Ah. I thought you meant "free btc" in association with franky's reference to "milisats".
Meaning that those bitcoins are illusionary.
Second. That is just a speculation on what I think could happen. A small payment hub can only handle a smaller number if open channels because it has smaller "free" Bitcoins, while a larger one can handle more channels and is therefore more efficient because it can route more transactions from point A to point B. So users would then tend to go for larger hubs. So the result of this would be fewer larger hubs in operation.
So in modern society today, what institution has the most liquidity or "free capital". Banks.
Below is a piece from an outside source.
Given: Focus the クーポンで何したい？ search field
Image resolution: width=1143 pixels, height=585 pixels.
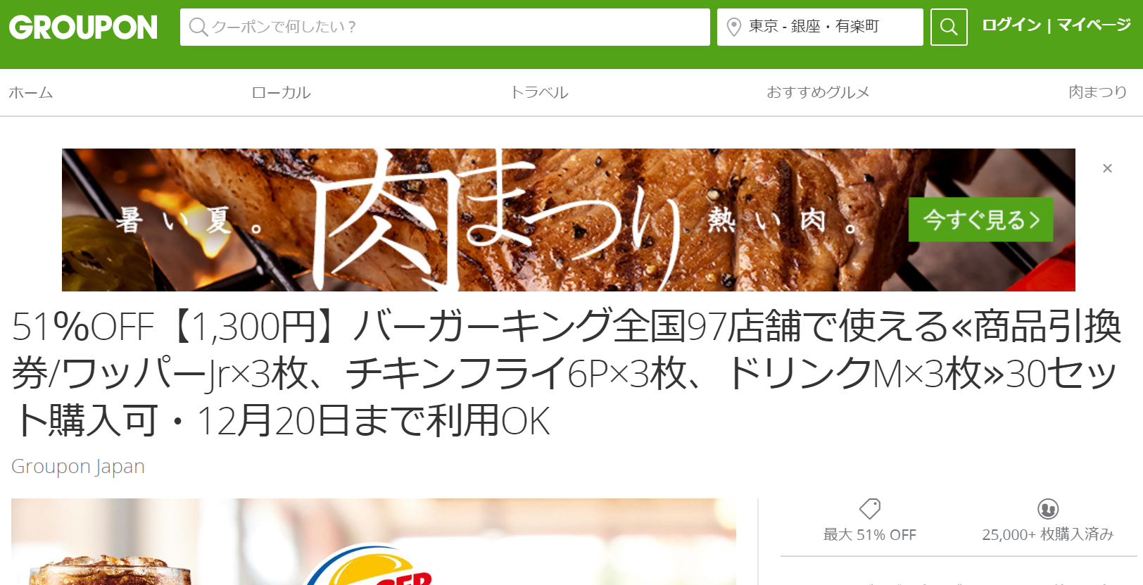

When you are saying "free" bitcoins, you are really referring whether that hub operator has a
large (100s of btc) or a little (1 btc) amount of bitcoins locked in that specific hub for the escrow handoffs.
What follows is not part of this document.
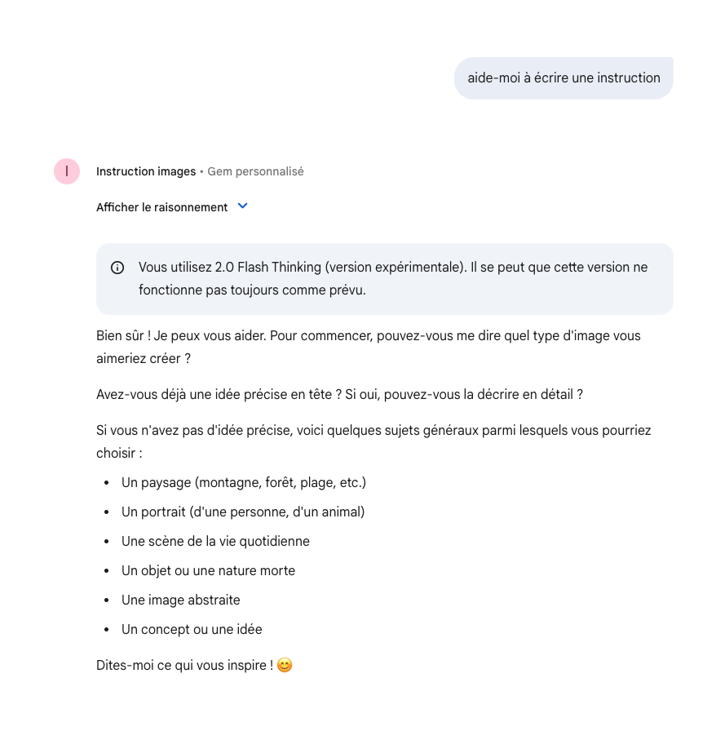Click the "Afficher le raisonnement" label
What you are saying about "larger hubs" is true in theory, but it is important to remember that systems like LN
are not meant for individual txs over a value of 50 to 100 USD or so, those should still remain on bitcoin blockchain.
LN allows for rapid and numerous micro txs that will allow Bitcoin to scale for small daily purchases, while still allowing
the underlying blockchain system to remain resistant to numerous pitfalls, attacks, regulations, and legal or governmental
enemies. In theory, the majority of LN channels should be opened and immediately closed since most tx will involve simple
purchases that don't need complex arbitration, such as a coffee, petrol, simple food shopping, and etc.
Also, if you have a LN hub (or multiple ones) and you are locking 100s of btc within it, that is potentially very
risky and it would be wiser to have many hubs with low amounts of btc locked within. Large hubs with large amount of btc,
which may have become "centralized" over time are a major point of failure. They will be prone to attack either for their btc or
outright ddosed to hurt that "large centralized" operator. IMO LN hubs or other types of "second layer bitcoin transaction system"
should be small to spread the risk over the whole LN network. Just like Bitcoin node operators.
If in the future banks become the major and largest LN hub operators, they will need to own large amounts of bitcoin.
Possibly even more than they can afford to purchase and attempt to make a profit from. It would be more reasonable if
everyone who has 10 btc or less to start up a hub, lock 2 btc into it and make a small fee here and there like an interest account.
When the LN hubs system is done and working properly and as "envisioned", bank "capital" will not be needed, just any bitcoin holder.
If banks are willing to purchase such large amount of btc, then they should also start exchanging and holding them within their
own "trusted" and government insured second layer systems (ex: like the coinbase's private ledger), and if they started doing that,
they won't need to be a LN hub, since Bitcoin would then be a legal form of tender throughout world financial systems.